### [Bagian Latihan]
A) Menurut teks bacaan tentang perayaan Natal, peristiwa historis apa yang diingat melalui Natal?
B) Tuliskan ulang dengan tepat bagian teks bacaan tentang Natal di antara "Kita telah memasuki" dan "dan manusia sejati.", termasuk kedua bagian itu.

### [Teks Bacaan]
Kita telah memasuki bulan Desember yang berarti
masa-masa perayaan Natal telah dimulai oleh orang-orang Kristen. Natal
dilaksanakan dengan tujuan untuk mengingat peristiwa historis yakni kelahiran
Yesus Kristus.
Saya harus mengatakan dengan cepat bahwa peristiwa
ini harus dihubungkan dengan fakta-fakta lain dari Alkitab mengenai pribadi dan
karya Yesus. Ini berarti bahwa, seorang yang merayakan Natal semestinya harus
mengakui bahwa Yesus yang lahir adalah Allah sejati dan manusia sejati.
Kelahiran-Nya bersifat supranatural dalam arti Ia lahir dari perawan Maria,
tanpa persetubuhan sebelumnya dengan seorang laki-laki. Dan bahwa tujuan
kelahiran-Nya adalah untuk menggenapi misi-Nya, yakni untuk mati menggantikan
umat-Nya di atas salib. Tanpa mempercayai hal-hal yang esensial ini, maka
seseorang bisa saja mengatakan bahwa “Saya sedang merayakan Natal,” atau
mengucapkan “Selamat Natal” kepada Anda, tetapi ‘Natal’ yang dia maksudkan
jelas bukan Natal yang dimaksudkan oleh Kitab Suci.
Dengan berpedoman pada beberapa hal di atas, saya
yakin bahwa tidak sedikit yang merayakan Natal secara salah. Betapa sering
orang Kristen merayakan natal tanpa esensi Natal itu sendiri. Inilah salah satu
ciri pemikiran yang disebut Harry Blamires sebagai The Post-Christian Mind (Pemikiran Pasca Kristen). Menurut
Blamires, dan saya setuju dengannya bahwa, “Pemikiran Pasca-Kristen cukup siap
untuk mewarisi tradisi Kristen sambil sekaligus terus mengosongkan isi
Kristennya dalam praktik-praktik tersebut.”[1]
Lalu Blamires mengambil perayaan Natal sebagai sebuah contoh. Blamires menulis:
Sebuah contoh yang baik adalah perayaan Natal. Perayaan ini semakin dianggap sebagai waktu untuk berpesta, memberikan kado, dan mendorong semua bentuk pemuasan diri yang berlebihan. Seiring industri eceran dan perjalanan meraup semakin banyak keuntungan dari perayaan tahunan ini, dasar Kristennya semakin diabaikan. Bahkan ada orang yang menerima kartu “Natal” dengan kata “Natal” yang dicoret. Bukannya mengucapkan “Selamat Hari Natal,” si pengirim menyampaikan “selamat untuk musim ini” atau bentuk-bentuk pesan lain yang meniadakan unsur rohaninya.[2]
Kritik Blamires tentunya ditujukan kepada
orang-orang pada zamannya dan negaranya. Tetapi esensi dari pesan yang
disampaikan oleh Blamires tetap berlaku, yakni bahwa telah terjadi pengosongan
isi Kristen dari perayaan Natal tersebut. Pengosongan ini jelas terjadi di
mana-mana.

### [Daftar Catatan]
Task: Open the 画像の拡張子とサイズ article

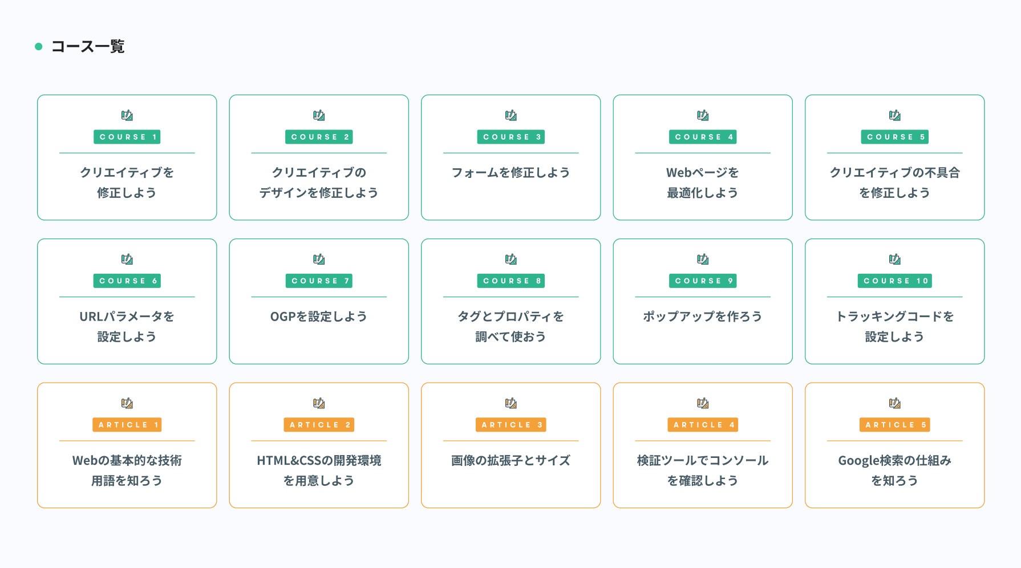Action: 511,461
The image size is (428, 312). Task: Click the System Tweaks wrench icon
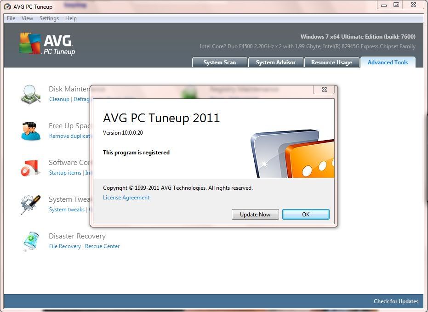tap(30, 204)
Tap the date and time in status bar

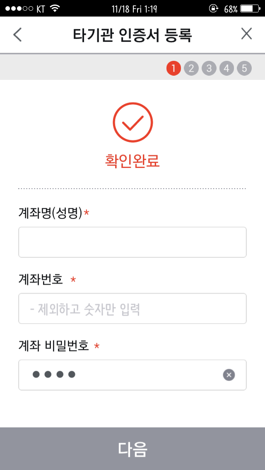tap(135, 8)
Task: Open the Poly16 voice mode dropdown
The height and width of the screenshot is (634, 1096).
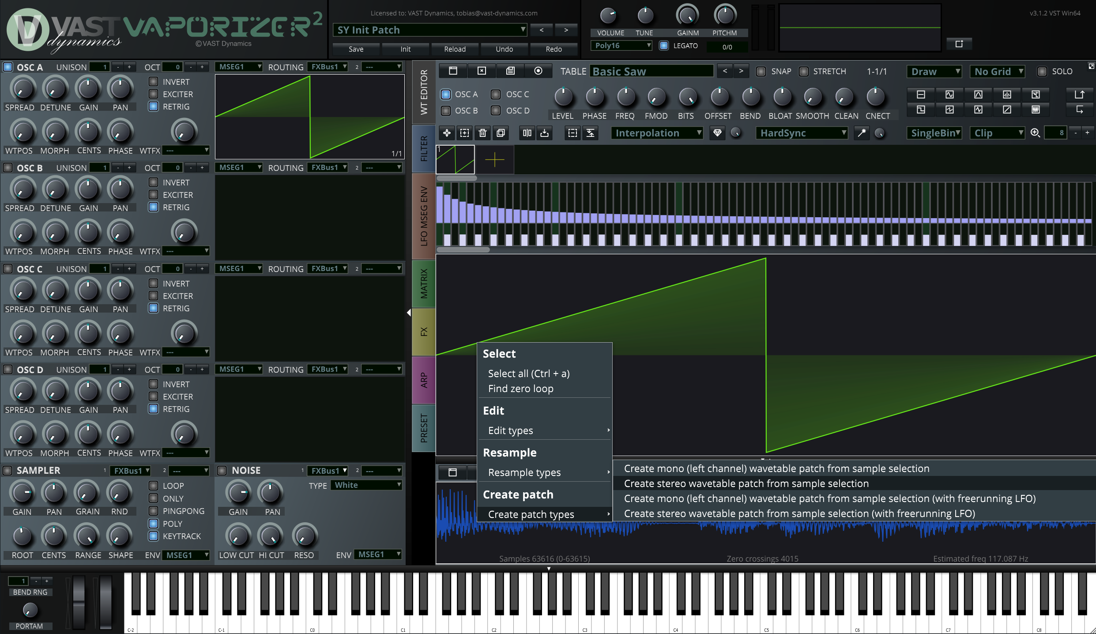Action: 621,45
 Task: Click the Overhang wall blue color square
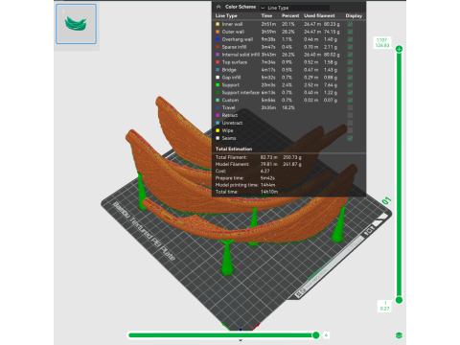pos(218,39)

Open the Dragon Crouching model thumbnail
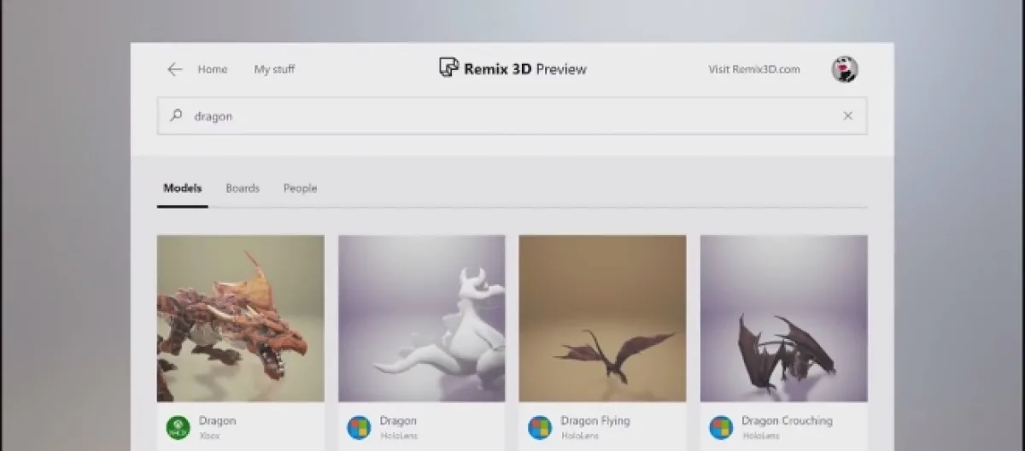(x=783, y=319)
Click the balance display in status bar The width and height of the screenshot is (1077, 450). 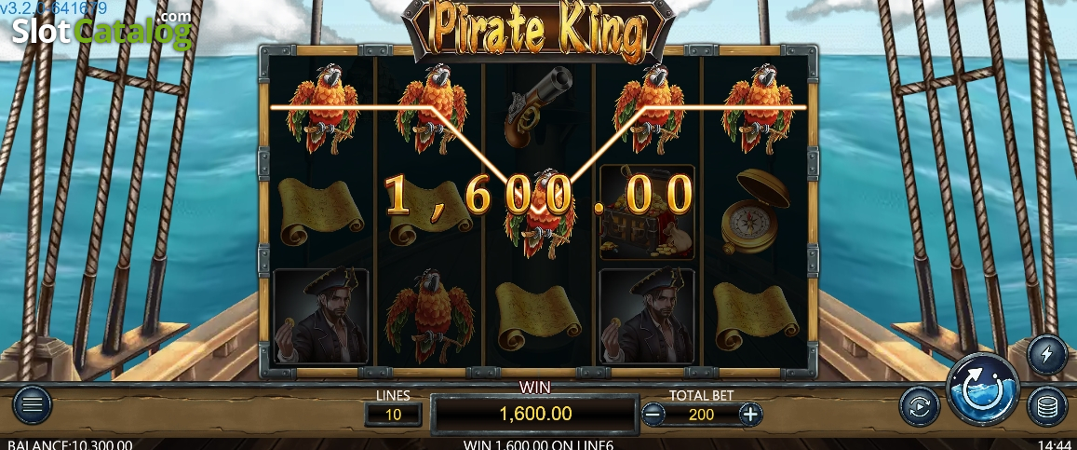pos(70,444)
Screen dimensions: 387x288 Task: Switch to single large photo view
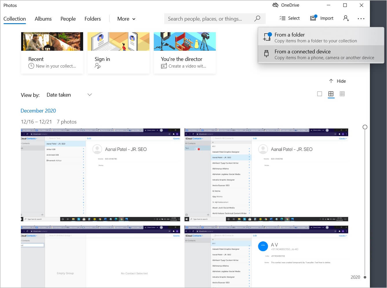320,94
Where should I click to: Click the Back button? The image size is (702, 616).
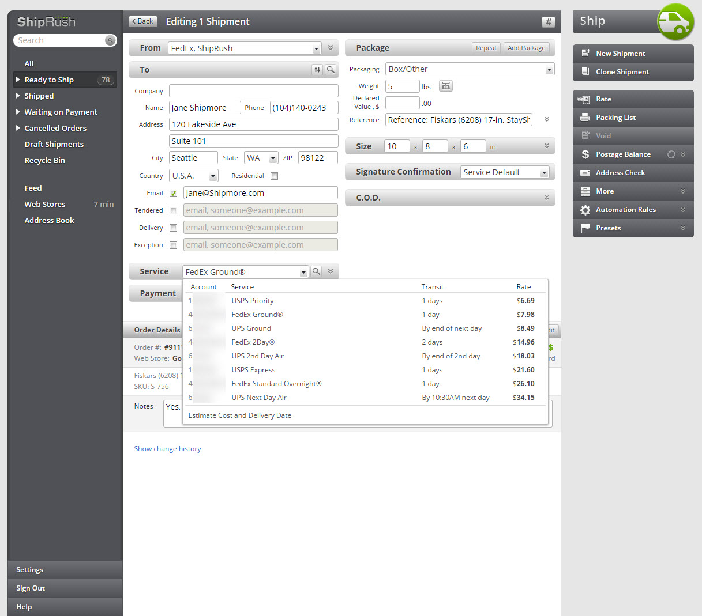click(x=142, y=21)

### [Kunci Jawaban]
A) Kelahiran Yesus Kristus.

B)
Kita telah memasuki bulan Desember yang berarti
masa-masa perayaan Natal telah dimulai oleh orang-orang Kristen. Natal
dilaksanakan dengan tujuan untuk mengingat peristiwa historis yakni kelahiran
Yesus Kristus.
Saya harus mengatakan dengan cepat bahwa peristiwa
ini harus dihubungkan dengan fakta-fakta lain dari Alkitab mengenai pribadi dan
karya Yesus. Ini berarti bahwa, seorang yang merayakan Natal semestinya harus
mengakui bahwa Yesus yang lahir adalah Allah sejati dan manusia sejati.